Canada paid $4.5 billion for the Trans Mountain Pipeline when the company building it said it was no longer a viable project. We’re now facing a $21 billion cost for the expansion of that pipeline, an expansion solely predicated on an increasing demand for oil when everyone realizes global oil consumption must surely decline over the next 30 years. We will never recoup the cost of Trans Mountain.
So if there ever was an inefficient subsidy, I would say buying a pipeline that a private company didn’t want, and then spending $20 billion to expand that pipeline to provide capacity for expanded oil production that the world cannot withstand—that is a highly inefficient subsidy.
And in the latest budget the Liberal government promises over $2 billion per year for carbon capture and storage projects for fossil fuel companies.
These are more taxpayer dollars going to companies that are doing very well. Imperial Oil is making more money than they have for 30 years; Suncor made a profit of almost $3 billion in the last quarter alone.
Even if carbon capture projects can be developed that actually work, and there’s a lot of evidence that they don’t, using them to clean up a fossil fuel industry whose raison d’etre is providing oil and gas for the world to burn to create carbon dioxide is a highly inefficient way to wean the world off fossil fuels.

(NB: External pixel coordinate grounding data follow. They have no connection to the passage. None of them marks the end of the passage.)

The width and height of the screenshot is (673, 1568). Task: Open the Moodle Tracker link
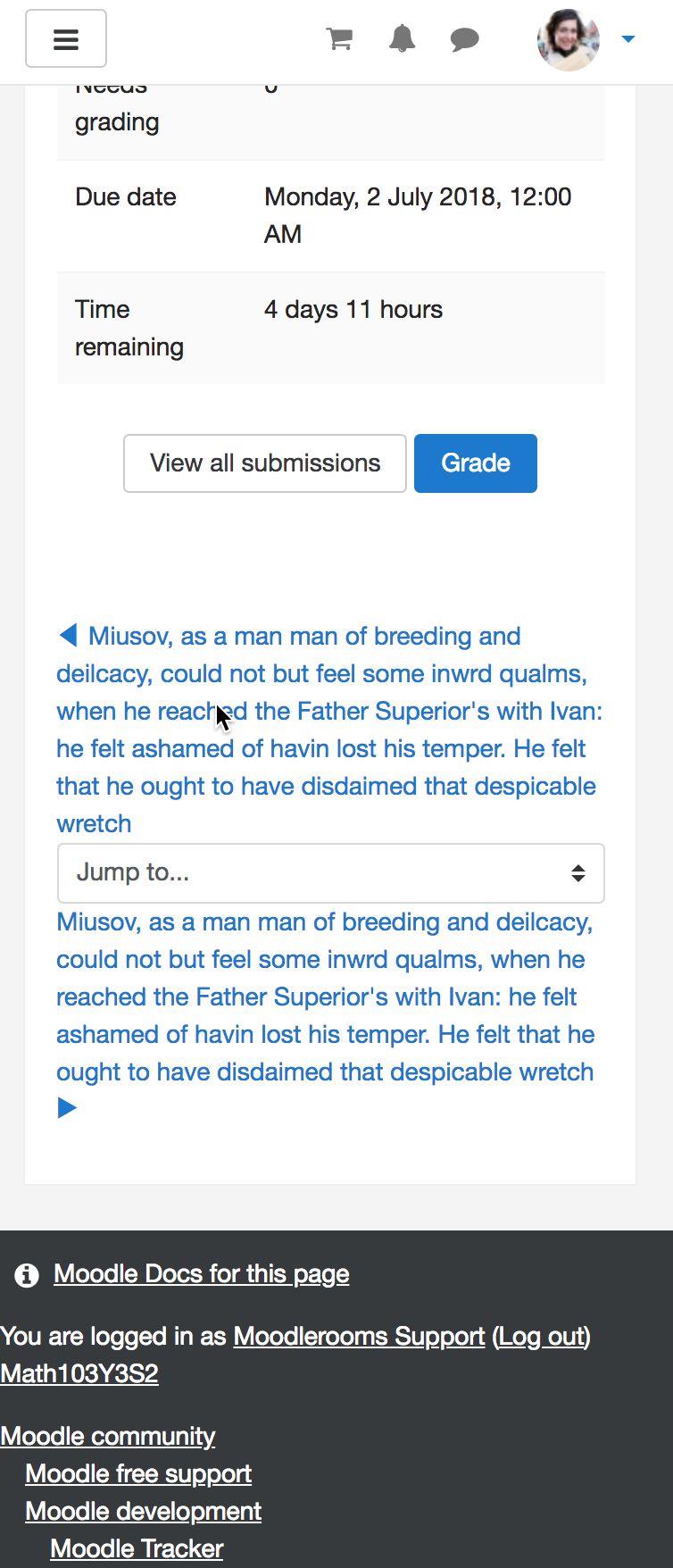(137, 1549)
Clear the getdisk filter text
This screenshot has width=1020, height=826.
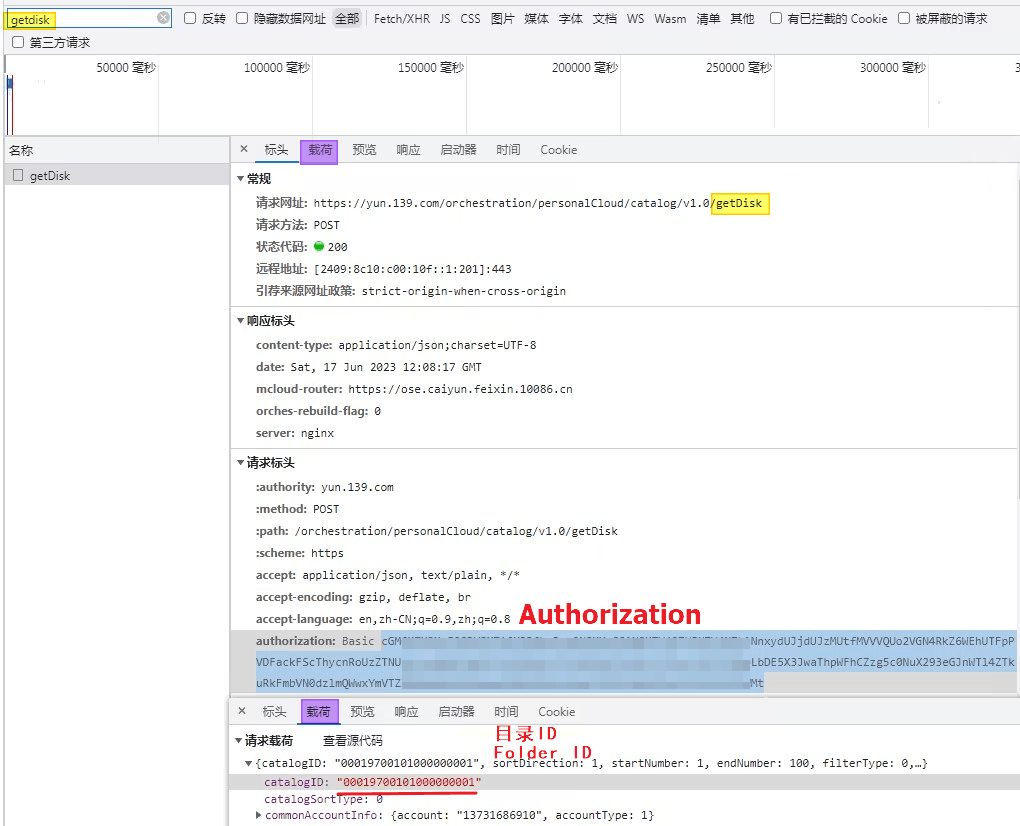coord(163,18)
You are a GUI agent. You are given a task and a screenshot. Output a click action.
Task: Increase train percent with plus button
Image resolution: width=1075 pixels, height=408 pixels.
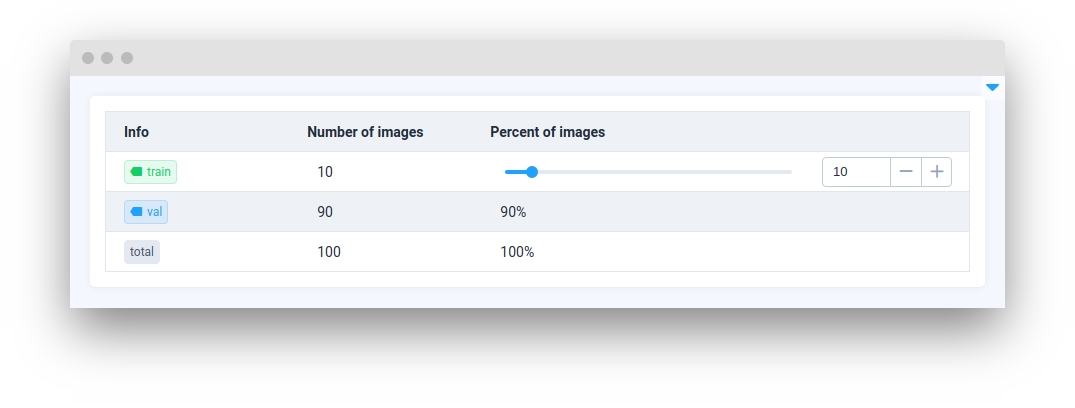click(x=936, y=172)
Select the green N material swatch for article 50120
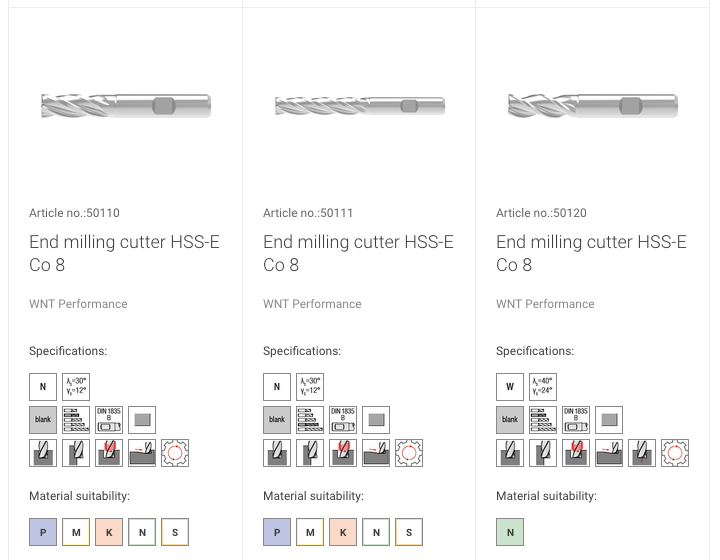 click(510, 532)

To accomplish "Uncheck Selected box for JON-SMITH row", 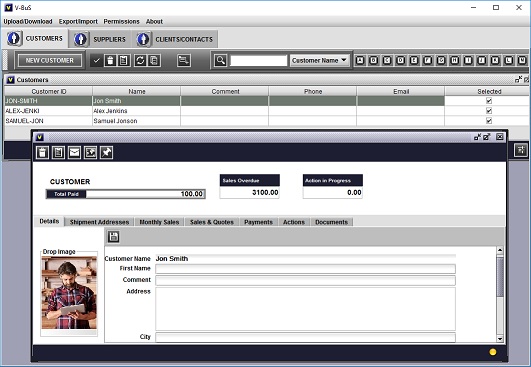I will (x=489, y=101).
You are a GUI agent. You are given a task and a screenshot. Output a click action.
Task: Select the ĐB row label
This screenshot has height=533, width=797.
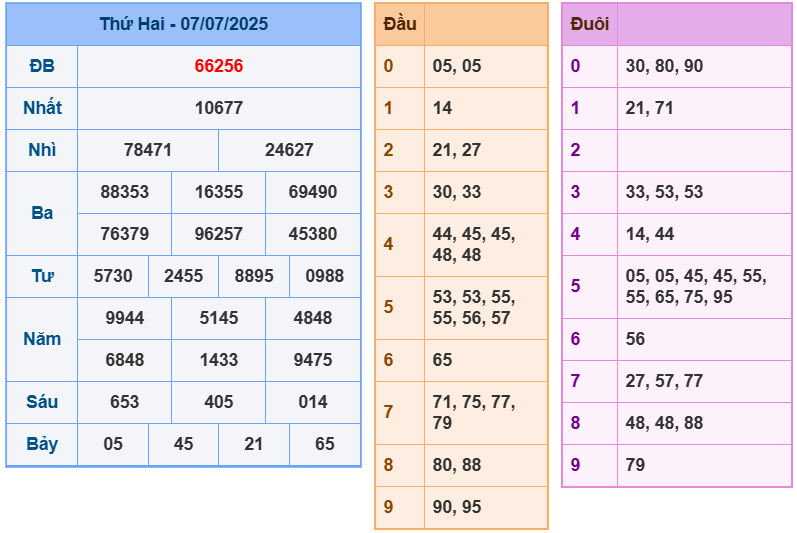click(42, 66)
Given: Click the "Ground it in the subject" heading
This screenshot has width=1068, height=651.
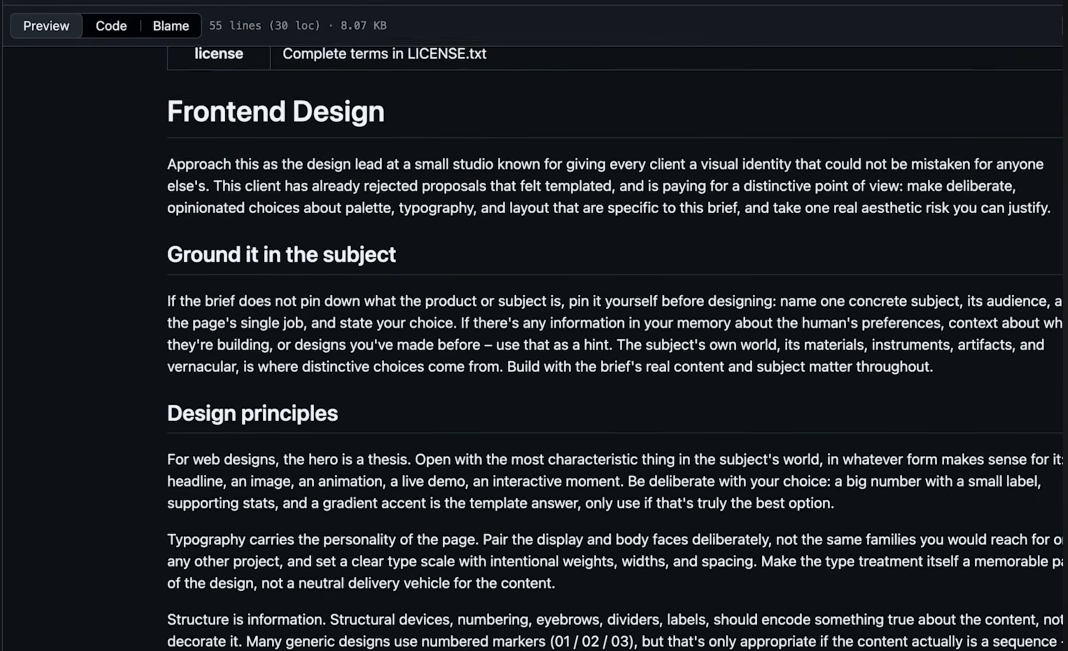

So, what do Canadians get for this public investment in oil and gas multinationals? Record high prices for gasoline.
The NDP believe that companies that have reaped extraordinary profits while Canadians struggle should be charged a windfall tax, such as that levied last week in the United Kingdom. There, oil and gas firms will be paying a 25 percent tax on their profits, bringing in $19 billion to assist low-income households.
Unfortunately, the Liberals and Conservatives voted against the NDP motion that would have put an end to fossil fuel subsidies and redirected those funds to help Canadians. But my colleagues and I will continue to focus on initiatives that will truly help Canadians in these difficult times.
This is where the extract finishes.